Redelings über Phänomen Müller Da schau her, Frau Stachelbär!

Thomas Müller ist der Gute-Laune-Onkel des FC Bayern.

Thomas Müller ist der Gute-Laune-Onkel des FC Bayern.

(Foto: imago/Ulmer)

In den Farben getrennt, in Thomas Müller geeint. Unverstellt, ehrlich und humorvoll – der Bayern-Star ist ein echter Sympathieträger über alle Vereinsgrenzen hinweg. Unser Kolumnist ergründet das große Phänomen Thomas Müller.

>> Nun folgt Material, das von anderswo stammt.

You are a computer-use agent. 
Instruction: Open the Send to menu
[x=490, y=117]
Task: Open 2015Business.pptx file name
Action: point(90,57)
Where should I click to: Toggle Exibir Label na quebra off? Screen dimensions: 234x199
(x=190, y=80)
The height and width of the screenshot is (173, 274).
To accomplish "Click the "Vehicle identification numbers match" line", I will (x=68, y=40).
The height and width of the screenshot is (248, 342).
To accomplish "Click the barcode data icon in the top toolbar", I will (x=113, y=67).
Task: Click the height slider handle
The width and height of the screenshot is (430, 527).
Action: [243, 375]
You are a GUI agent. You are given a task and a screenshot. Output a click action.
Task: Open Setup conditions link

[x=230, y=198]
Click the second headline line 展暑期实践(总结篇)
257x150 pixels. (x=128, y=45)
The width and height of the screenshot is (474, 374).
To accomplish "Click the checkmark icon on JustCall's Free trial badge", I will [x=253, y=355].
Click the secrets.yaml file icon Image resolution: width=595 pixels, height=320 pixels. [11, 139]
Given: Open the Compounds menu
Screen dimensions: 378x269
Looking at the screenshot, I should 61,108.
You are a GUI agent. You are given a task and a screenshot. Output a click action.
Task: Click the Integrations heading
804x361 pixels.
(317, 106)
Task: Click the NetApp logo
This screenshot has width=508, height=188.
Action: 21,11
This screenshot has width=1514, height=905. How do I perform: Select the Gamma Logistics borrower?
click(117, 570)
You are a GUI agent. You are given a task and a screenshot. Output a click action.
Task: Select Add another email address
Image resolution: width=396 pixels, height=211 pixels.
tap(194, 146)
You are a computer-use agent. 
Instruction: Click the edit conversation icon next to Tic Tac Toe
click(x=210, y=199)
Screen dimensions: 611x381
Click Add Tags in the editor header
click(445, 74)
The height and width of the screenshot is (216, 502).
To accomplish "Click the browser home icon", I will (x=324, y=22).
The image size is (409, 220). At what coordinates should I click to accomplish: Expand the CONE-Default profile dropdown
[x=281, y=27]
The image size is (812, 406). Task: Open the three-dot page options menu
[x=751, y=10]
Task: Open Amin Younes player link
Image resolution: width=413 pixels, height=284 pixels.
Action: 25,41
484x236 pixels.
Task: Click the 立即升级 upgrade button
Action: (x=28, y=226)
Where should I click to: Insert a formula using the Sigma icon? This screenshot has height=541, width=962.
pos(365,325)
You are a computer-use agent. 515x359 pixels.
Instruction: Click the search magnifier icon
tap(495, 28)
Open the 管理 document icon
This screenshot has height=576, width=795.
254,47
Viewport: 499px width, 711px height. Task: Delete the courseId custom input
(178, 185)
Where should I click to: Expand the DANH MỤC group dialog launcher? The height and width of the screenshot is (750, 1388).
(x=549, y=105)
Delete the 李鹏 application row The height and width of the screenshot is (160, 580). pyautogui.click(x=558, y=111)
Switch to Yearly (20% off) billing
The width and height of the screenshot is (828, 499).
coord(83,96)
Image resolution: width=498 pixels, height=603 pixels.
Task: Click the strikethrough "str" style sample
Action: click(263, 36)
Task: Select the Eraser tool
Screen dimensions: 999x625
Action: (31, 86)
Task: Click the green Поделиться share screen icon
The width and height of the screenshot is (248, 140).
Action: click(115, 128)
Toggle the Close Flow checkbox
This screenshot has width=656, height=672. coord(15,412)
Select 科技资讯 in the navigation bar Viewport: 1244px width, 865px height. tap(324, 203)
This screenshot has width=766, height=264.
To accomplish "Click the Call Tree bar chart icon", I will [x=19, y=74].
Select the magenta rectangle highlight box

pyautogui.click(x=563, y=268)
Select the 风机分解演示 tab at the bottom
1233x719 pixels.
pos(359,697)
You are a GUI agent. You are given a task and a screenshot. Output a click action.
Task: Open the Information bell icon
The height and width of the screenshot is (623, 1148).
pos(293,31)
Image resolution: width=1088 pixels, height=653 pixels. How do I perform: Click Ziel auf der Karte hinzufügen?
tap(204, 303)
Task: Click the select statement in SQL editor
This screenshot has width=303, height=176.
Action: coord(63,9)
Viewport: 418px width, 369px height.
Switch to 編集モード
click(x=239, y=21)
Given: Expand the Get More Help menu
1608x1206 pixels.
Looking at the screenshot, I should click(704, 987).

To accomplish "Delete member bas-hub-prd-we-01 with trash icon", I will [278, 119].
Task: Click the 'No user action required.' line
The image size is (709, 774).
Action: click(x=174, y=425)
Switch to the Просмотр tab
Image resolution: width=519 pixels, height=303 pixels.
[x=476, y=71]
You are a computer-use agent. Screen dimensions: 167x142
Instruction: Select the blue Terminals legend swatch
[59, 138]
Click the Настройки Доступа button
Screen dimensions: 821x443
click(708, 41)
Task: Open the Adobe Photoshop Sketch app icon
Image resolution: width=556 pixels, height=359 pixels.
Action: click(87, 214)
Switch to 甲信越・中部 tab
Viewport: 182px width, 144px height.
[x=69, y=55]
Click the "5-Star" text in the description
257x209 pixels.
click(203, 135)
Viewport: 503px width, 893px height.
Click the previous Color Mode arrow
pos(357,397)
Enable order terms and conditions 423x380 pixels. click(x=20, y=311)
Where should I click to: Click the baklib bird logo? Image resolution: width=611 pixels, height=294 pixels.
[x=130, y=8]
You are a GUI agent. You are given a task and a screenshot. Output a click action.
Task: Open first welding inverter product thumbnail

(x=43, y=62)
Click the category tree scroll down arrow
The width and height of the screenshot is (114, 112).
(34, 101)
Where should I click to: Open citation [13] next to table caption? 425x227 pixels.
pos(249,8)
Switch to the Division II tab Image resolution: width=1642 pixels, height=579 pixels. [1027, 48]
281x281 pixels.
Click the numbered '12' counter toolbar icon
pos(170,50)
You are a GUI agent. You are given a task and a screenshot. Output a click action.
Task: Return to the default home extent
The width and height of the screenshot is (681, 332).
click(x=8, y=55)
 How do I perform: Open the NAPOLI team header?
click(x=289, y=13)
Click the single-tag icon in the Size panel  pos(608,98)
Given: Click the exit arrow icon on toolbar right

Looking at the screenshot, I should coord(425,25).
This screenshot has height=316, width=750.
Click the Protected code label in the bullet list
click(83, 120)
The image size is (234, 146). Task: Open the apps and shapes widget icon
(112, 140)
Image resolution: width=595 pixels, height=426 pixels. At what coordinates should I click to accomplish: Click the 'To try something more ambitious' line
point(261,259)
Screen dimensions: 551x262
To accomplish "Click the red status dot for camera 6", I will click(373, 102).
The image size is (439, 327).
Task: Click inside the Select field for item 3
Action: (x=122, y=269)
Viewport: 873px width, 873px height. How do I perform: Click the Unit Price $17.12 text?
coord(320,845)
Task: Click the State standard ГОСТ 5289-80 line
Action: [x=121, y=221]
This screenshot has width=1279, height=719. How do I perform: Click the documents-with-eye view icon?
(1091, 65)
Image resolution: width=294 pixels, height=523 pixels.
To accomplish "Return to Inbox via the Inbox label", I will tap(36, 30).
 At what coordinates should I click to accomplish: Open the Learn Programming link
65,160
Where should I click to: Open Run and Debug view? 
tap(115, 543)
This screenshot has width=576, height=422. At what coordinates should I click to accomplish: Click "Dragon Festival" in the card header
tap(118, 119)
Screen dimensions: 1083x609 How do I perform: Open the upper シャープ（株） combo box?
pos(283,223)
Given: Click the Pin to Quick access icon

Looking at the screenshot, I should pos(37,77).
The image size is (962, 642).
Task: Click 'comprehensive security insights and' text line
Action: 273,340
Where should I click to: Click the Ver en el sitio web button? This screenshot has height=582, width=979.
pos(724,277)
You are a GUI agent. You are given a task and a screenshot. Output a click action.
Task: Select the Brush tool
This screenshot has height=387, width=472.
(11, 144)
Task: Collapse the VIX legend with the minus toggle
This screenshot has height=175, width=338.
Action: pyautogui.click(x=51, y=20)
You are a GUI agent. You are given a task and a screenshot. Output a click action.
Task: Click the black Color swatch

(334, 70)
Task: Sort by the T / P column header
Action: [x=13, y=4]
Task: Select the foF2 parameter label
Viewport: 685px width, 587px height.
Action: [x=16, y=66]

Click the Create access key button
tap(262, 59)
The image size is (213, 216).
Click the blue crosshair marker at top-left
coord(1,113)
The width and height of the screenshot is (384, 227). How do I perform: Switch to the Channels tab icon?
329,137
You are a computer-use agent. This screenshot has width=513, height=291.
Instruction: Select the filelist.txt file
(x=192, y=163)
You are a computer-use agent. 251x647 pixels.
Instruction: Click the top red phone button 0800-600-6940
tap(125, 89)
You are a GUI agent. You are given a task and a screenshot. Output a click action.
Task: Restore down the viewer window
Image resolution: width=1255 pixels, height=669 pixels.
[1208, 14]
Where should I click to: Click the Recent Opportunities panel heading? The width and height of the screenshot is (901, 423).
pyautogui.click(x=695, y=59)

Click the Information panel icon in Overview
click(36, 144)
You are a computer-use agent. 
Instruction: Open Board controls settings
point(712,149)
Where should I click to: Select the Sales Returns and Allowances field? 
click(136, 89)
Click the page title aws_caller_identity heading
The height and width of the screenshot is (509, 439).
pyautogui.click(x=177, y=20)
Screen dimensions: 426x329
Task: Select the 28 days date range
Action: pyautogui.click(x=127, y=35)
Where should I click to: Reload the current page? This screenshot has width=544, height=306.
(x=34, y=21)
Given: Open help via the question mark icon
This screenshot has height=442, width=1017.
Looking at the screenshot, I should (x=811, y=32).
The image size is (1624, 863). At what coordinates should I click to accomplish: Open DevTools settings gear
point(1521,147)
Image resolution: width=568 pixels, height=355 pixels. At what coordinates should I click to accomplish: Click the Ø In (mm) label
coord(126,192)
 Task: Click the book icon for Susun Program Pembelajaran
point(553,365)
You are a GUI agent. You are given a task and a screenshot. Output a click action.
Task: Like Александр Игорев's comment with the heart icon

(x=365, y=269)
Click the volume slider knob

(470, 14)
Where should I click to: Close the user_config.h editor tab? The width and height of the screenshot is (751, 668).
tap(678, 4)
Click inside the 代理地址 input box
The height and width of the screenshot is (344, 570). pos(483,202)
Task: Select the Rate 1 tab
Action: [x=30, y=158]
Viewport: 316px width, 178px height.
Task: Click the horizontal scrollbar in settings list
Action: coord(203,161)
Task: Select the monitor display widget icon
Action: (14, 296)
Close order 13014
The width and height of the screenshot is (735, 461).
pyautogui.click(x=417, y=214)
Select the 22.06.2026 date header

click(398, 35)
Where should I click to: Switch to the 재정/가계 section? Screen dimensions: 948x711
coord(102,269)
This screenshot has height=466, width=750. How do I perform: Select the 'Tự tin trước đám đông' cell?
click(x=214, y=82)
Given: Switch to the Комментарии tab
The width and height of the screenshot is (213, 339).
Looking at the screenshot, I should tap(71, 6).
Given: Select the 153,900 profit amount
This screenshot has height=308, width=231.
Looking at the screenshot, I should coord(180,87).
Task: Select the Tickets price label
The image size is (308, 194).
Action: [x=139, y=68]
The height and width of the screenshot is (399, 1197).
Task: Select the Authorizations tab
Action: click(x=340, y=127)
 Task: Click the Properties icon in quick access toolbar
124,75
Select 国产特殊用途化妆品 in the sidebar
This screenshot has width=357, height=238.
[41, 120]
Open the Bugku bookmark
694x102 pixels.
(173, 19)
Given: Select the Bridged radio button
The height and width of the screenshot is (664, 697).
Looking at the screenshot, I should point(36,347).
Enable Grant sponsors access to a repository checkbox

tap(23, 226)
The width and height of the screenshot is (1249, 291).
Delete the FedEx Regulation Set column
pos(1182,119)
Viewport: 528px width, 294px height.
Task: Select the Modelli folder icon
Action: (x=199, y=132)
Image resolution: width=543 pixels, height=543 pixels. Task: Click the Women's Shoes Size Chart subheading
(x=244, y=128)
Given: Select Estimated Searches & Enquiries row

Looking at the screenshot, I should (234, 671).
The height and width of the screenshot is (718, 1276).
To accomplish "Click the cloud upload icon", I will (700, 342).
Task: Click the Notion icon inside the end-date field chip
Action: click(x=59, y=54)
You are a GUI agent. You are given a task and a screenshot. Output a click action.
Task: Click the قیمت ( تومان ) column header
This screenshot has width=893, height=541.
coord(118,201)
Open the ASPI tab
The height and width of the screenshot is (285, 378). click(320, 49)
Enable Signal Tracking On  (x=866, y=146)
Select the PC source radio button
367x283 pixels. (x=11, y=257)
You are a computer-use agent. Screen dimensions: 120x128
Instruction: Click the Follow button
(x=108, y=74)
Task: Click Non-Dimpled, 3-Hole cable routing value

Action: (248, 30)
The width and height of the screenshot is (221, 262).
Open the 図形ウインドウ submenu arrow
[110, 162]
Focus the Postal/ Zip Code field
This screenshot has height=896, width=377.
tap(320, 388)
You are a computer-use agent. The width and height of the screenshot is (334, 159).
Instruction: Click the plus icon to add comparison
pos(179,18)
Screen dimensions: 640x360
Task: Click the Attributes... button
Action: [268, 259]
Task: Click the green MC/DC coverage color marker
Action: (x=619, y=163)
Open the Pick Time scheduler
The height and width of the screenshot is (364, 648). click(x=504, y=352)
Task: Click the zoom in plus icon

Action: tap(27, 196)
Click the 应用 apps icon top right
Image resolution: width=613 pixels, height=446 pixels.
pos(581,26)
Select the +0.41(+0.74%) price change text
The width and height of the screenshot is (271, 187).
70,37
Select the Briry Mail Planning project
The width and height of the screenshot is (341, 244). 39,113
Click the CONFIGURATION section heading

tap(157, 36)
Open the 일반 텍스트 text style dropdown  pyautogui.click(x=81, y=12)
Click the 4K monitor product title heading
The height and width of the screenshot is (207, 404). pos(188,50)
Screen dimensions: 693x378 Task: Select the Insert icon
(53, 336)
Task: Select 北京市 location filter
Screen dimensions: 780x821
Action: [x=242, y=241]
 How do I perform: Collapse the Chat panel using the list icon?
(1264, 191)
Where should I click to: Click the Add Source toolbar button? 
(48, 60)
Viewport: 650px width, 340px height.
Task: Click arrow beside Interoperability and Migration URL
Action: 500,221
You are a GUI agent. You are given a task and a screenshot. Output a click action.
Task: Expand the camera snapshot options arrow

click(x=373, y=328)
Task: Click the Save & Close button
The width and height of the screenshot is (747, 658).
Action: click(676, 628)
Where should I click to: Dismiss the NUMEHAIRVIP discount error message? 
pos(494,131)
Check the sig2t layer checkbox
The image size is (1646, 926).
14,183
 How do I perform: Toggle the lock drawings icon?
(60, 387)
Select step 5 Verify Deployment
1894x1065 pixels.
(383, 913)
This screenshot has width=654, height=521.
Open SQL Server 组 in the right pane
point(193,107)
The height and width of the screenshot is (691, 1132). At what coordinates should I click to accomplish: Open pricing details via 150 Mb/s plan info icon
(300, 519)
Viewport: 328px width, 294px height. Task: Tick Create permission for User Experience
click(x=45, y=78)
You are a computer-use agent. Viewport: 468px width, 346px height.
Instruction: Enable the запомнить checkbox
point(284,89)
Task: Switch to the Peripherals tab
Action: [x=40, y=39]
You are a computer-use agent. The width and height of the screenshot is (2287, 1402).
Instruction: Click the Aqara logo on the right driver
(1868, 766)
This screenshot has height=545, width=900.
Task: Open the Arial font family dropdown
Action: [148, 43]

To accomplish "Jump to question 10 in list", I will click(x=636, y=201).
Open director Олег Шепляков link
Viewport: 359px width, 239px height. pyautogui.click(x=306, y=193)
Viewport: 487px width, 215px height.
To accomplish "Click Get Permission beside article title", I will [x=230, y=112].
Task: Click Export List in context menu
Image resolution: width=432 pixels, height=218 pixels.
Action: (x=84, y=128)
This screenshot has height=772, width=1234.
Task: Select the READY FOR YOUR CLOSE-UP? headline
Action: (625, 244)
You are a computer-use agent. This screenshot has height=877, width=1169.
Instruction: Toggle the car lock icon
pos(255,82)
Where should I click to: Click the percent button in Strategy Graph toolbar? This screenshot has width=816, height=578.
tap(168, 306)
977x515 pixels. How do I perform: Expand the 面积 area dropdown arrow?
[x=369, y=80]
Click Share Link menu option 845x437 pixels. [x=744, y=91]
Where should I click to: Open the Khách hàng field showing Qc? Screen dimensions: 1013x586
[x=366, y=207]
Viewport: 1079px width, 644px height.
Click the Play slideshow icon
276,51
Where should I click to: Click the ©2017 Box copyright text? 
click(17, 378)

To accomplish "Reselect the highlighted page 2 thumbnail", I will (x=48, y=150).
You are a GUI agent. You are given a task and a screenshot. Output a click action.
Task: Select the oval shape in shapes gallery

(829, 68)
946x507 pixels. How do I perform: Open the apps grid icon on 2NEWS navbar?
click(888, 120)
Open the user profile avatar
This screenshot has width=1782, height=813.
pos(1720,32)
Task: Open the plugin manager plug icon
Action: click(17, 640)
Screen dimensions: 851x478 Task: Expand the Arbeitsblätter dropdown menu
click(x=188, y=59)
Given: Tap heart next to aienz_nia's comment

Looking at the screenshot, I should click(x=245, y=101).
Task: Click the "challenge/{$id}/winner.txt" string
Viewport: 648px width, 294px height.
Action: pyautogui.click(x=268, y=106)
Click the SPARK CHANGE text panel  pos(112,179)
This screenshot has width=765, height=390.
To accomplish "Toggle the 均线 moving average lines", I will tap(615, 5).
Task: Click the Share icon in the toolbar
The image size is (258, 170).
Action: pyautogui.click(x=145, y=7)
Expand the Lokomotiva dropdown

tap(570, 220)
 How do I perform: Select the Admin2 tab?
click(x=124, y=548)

Reiner Calmund hat den Nationalspieler des FC Bayern München einmal sehr treffend beschrieben: "Müller ist authentisch, sympathisch, intelligent, witzig. Er ist ein Weltstar zum Anfassen. Ich sehe ihn als Bayern-Anführer und Leistungsträger in einer Reihe mit den Legenden Sepp Maier, Gerd Müller, Franz Beckenbauer, Oliver Kahn und Co." Thomas Müller ist auch der Name des Durchschnittsdeutschen – also der statistisch gesehen am häufigsten vorkommende Vor- und Nachname. Thomas Müller ist demnach einer von uns. Und das lieben wir an ihm!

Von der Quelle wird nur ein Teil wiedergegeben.